◆ **Task description**
Continue the page on NIPT prenatal testing from the point where it stops.

◆ **Document passage**
▼
Sock Talk- NIPT

In this episode Dr. Gerald Nebeker talks about NIPT prenatal testing and how the results are often misinterpreted.  NIPT Testing What is NIPT? NIPT stands for noninvasive prenatal testing. Doctors often use NIPT to screen for genetic abnormalities.  It is considered non-invasive because the test requires blood from the mother. They are then able to […]

In this episode Dr. Gerald Nebeker talks about NIPT prenatal testing and how the results are often misinterpreted. 

NIPT Testing

What is NIPT?

NIPT stands for noninvasive prenatal testing. Doctors often use NIPT to screen for genetic abnormalities.  It is considered non-invasive because the test requires blood from the mother. They are then able to differentiate between the fetus’ DNA and the mother’s.  While this test is considered to be very accurate, Gerald points out some cautions.

“It’s important to know that it’s a screening test only. A positive result doesn’t necessarily mean the baby has a condition. The test results show that the baby has an increased risk but it cannot diagnose a disorder”

Beware of How Statistics are Represented

The NIPT test boasts a 99% accuracy or 99% sensitivity.  However, if you receive a positive result, this does not mean that your child has a 99% chance of having that condition.

When quoting Bloom Life Gerald stated, “NIPT can detect over 99% of fetuses with Down syndrome but a positive result on a NIPT does not mean that you have a 99% chance of having a baby with Down syndrome.”
▲
◆ **Excerpted records**
▼
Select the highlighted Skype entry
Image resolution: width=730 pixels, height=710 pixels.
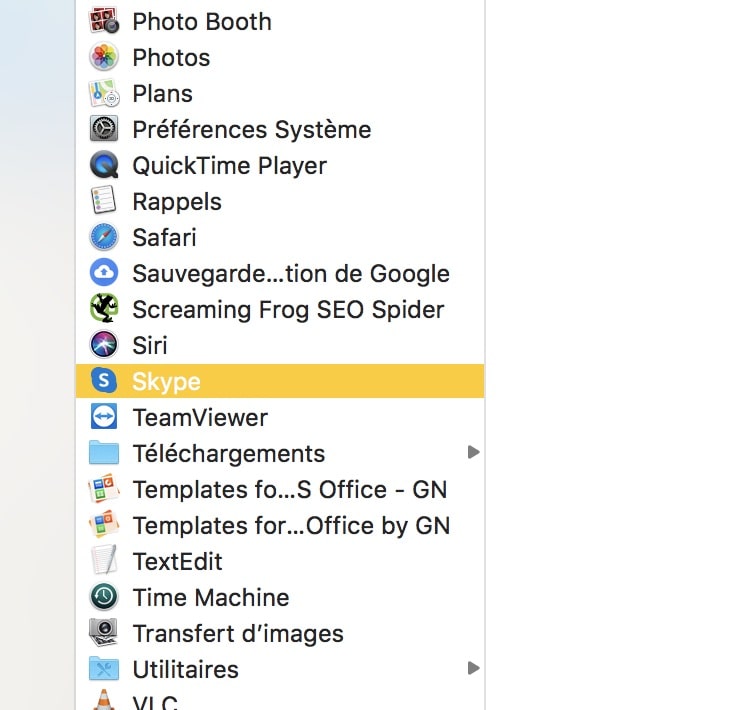coord(166,381)
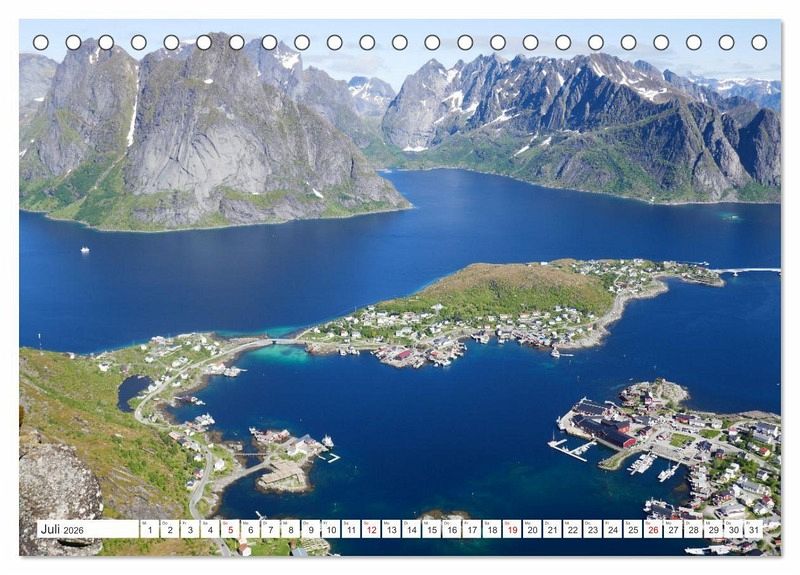Image resolution: width=800 pixels, height=575 pixels.
Task: Choose the red Sunday 12 date cell
Action: 371,529
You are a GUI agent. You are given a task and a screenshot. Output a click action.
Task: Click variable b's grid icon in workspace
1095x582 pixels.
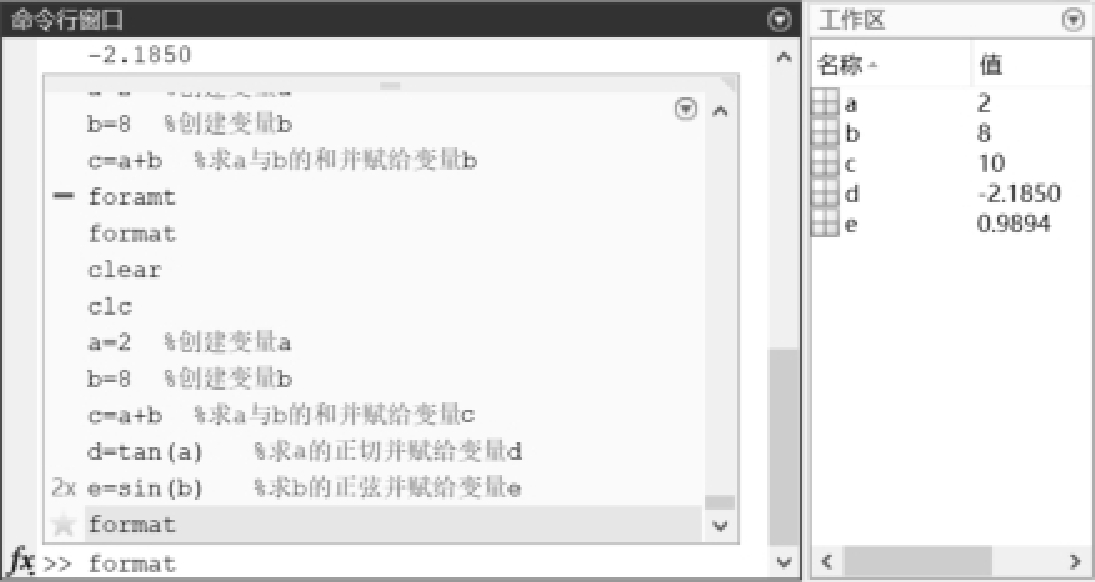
▲
◆ **Result**
Chance Result

Sometimes NIPT gives a chance result when the baby does not actually have the condition.  For instance if you are given a high chance result for Down syndrome there is 20% chance the baby does not have Down syndrome, for Patil syndrome there is a 50 chance the test is wrong and for Edwards syndrome there is a 60% chance the test is wrong.  

You will still need to get further testing such as an amniocentesis to confirm a diagnosis. 

Why Get NIPT?

Even though NIPT there can result in a false positive or negative result, when used as a screening tool, it can be effective in helping to determine if further testing is required.  Some women have mentioned that because nothing is guaranteed they wouldn’t want to have a NIPT done. Others have stated that they want to be prepared for the possibility of having a child with a condition the test screens for.

Gerald said, “I’ve done a number of Orange Socks interviews where a screening test indicated something wrong with the baby and the parents were strongly encouraged to terminate the pregnancy. Only to find when the baby was born that he or she didn’t have that condition.”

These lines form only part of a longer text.